Bclaf1 is a direct target of HIF-1 and critically regulates the stability of HIF-1α under hypoxia

Hypoxic stress is intimately connected with tumor progression, with hypoxia-inducible factor-1 alpha (HIF-1 alpha) being a critical regulator in this process. HIF-1 alpha is stabilized in response to hypoxia, which is required for the induction of gene transcriptions important for hypoxic adaptation. Bclaf1 is a multifunctional protein involved in tumorigenesis, however, its role in this process is not well characterized. Here we report Bclaf1 is a direct transcriptional target of HIF-1 and upregulated in multiple cell lines during hypoxia. Importantly, we found Bclaf1 is involved in the stabilization of HIF-1 alpha during long-term hypoxic treatments.
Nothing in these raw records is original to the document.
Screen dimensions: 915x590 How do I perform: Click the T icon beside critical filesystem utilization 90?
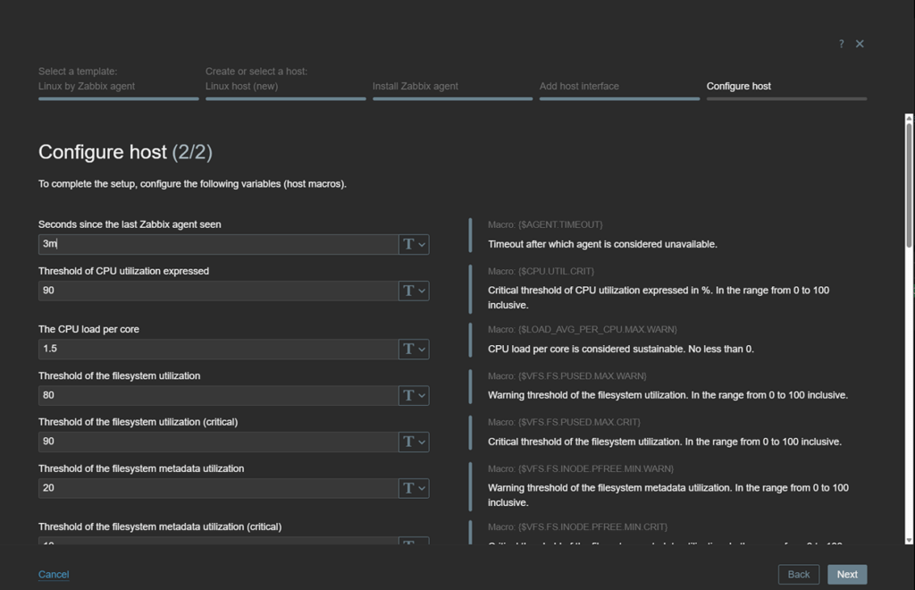click(408, 442)
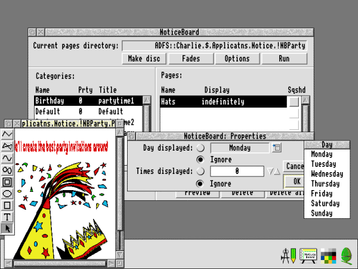Enable the Times displayed radio option
358x269 pixels.
(200, 171)
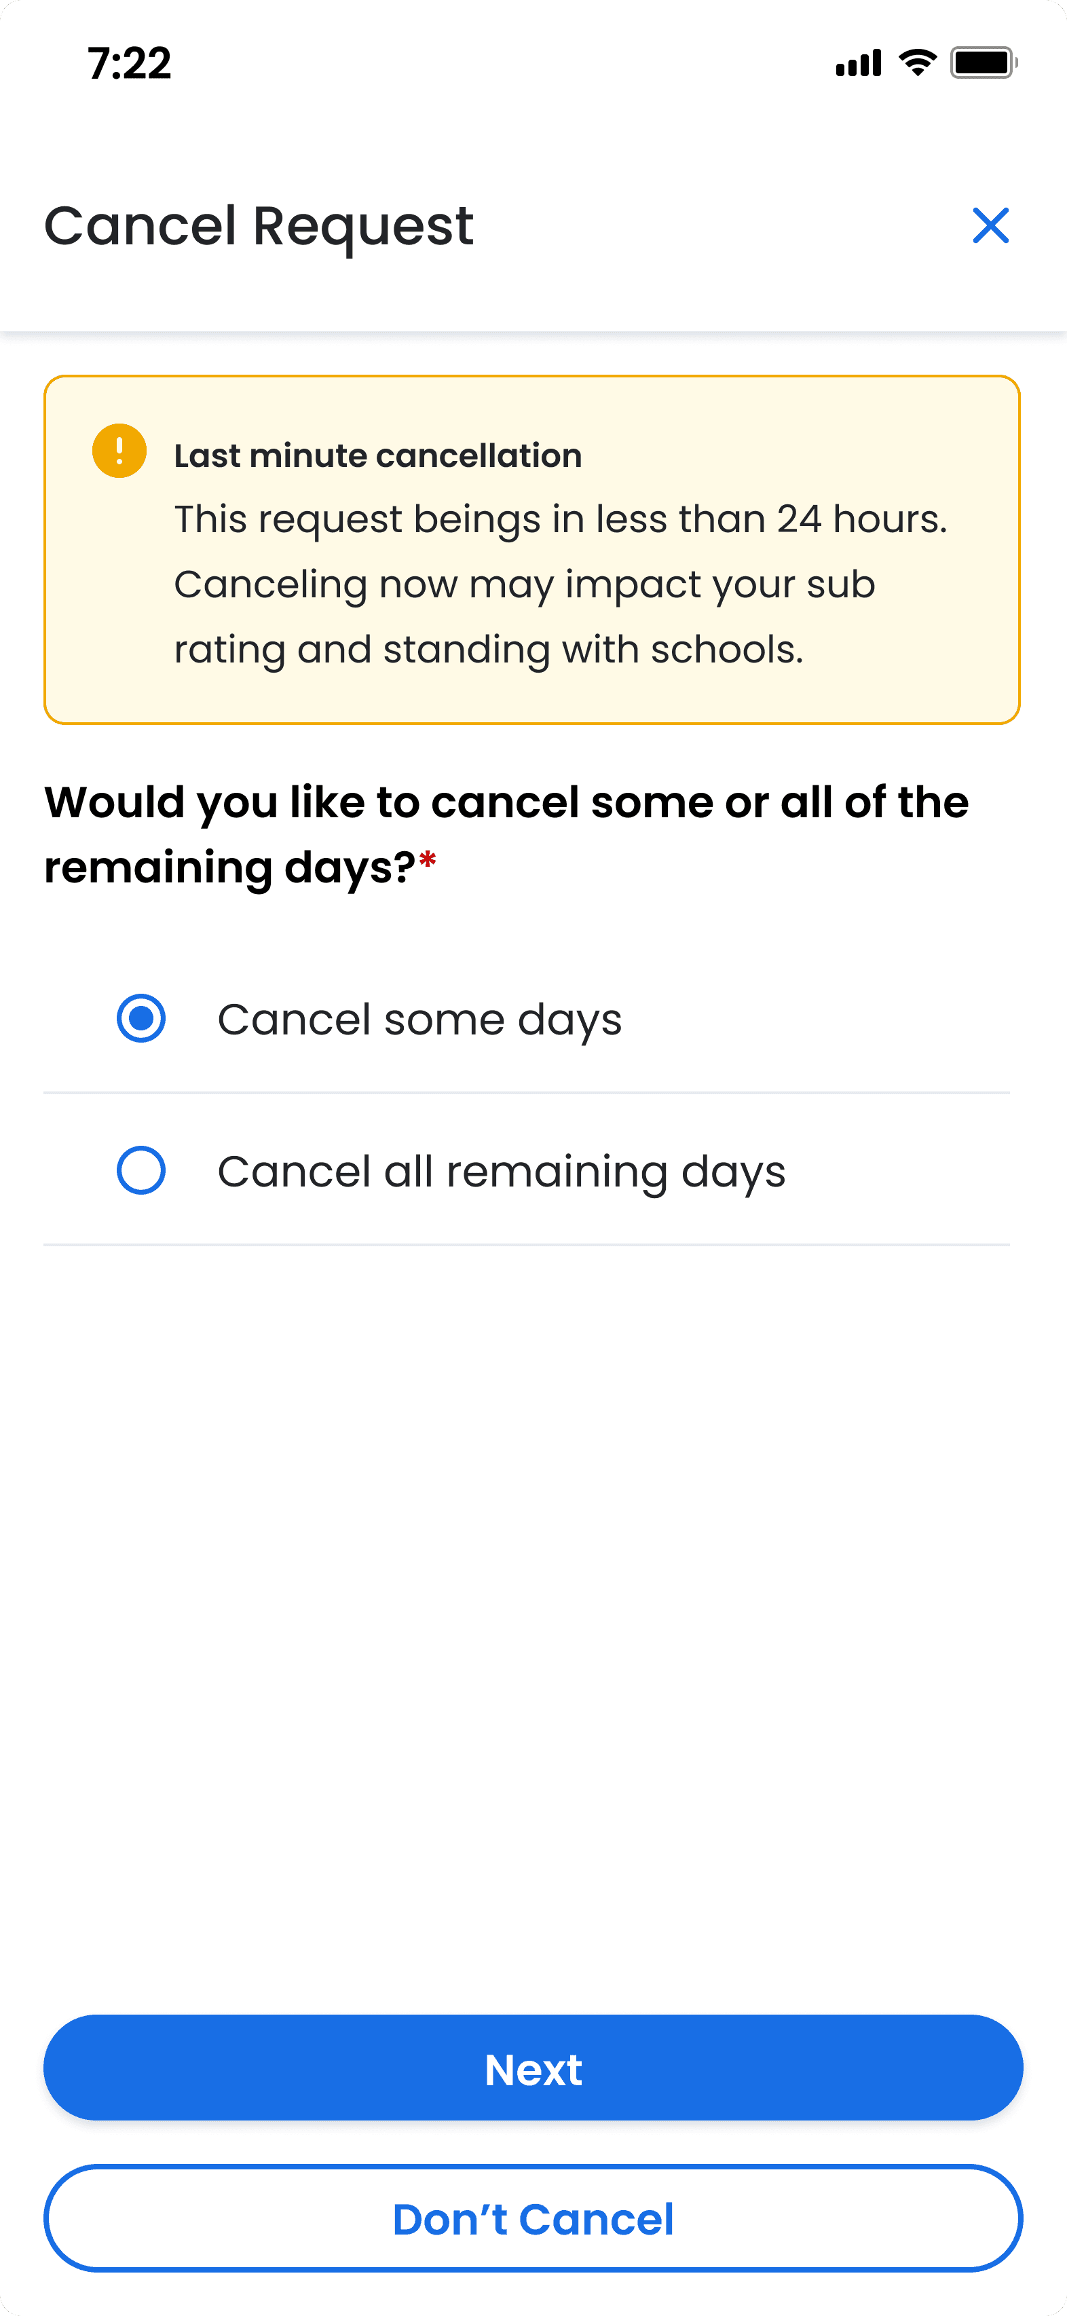This screenshot has width=1067, height=2316.
Task: Click the question about remaining days
Action: click(506, 834)
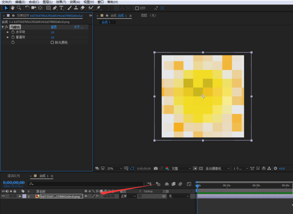The image size is (293, 214).
Task: Switch to the 渲染队列 tab
Action: (x=13, y=176)
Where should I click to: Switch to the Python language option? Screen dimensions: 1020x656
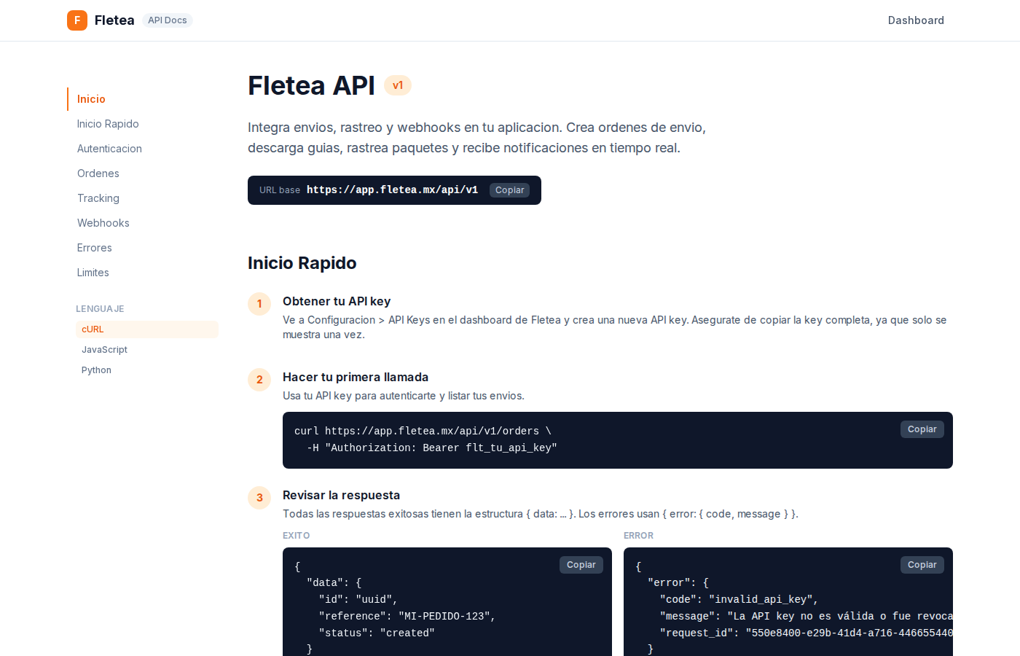[x=96, y=370]
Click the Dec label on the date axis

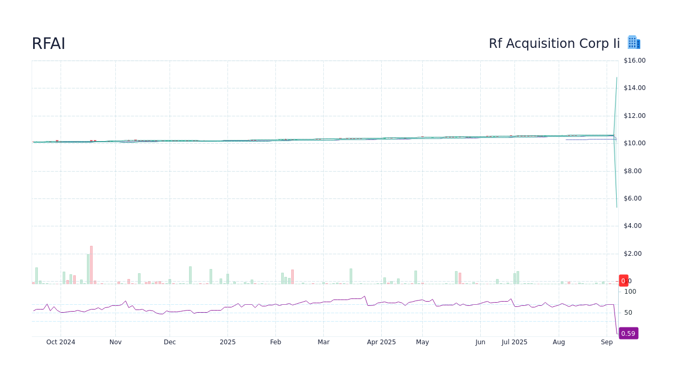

Compared with the control cells, the protein level and stability of HIF-1 alpha in Bclaf1 knockdown or knockout cells is greatly compromised after long-term hypoxic treatments, concomitant with the impaired inductions of HIF-1 target gene transcription. Bclaf1 knockout HeLa cells exhibit a reduced tumor growth in mice xenografts, in which the expressions of HIF-1 alpha and its target genes are also decreased. Bclaf1 binds to HIF-1 alpha in the nucleus, and this interaction is required for Bclaf1 to stabilize HIF-1 alpha in hypoxic condition. These results uncover a positive feedback loop, HIF-1-Bclaf1, that sustains HIF-1 activity during long-term hypoxic conditions by binding to and protecting HIF-1 alpha from degradation, and suggest that Bclaf1 may promote tumor progression by enhancing HIF-1 alpha stability.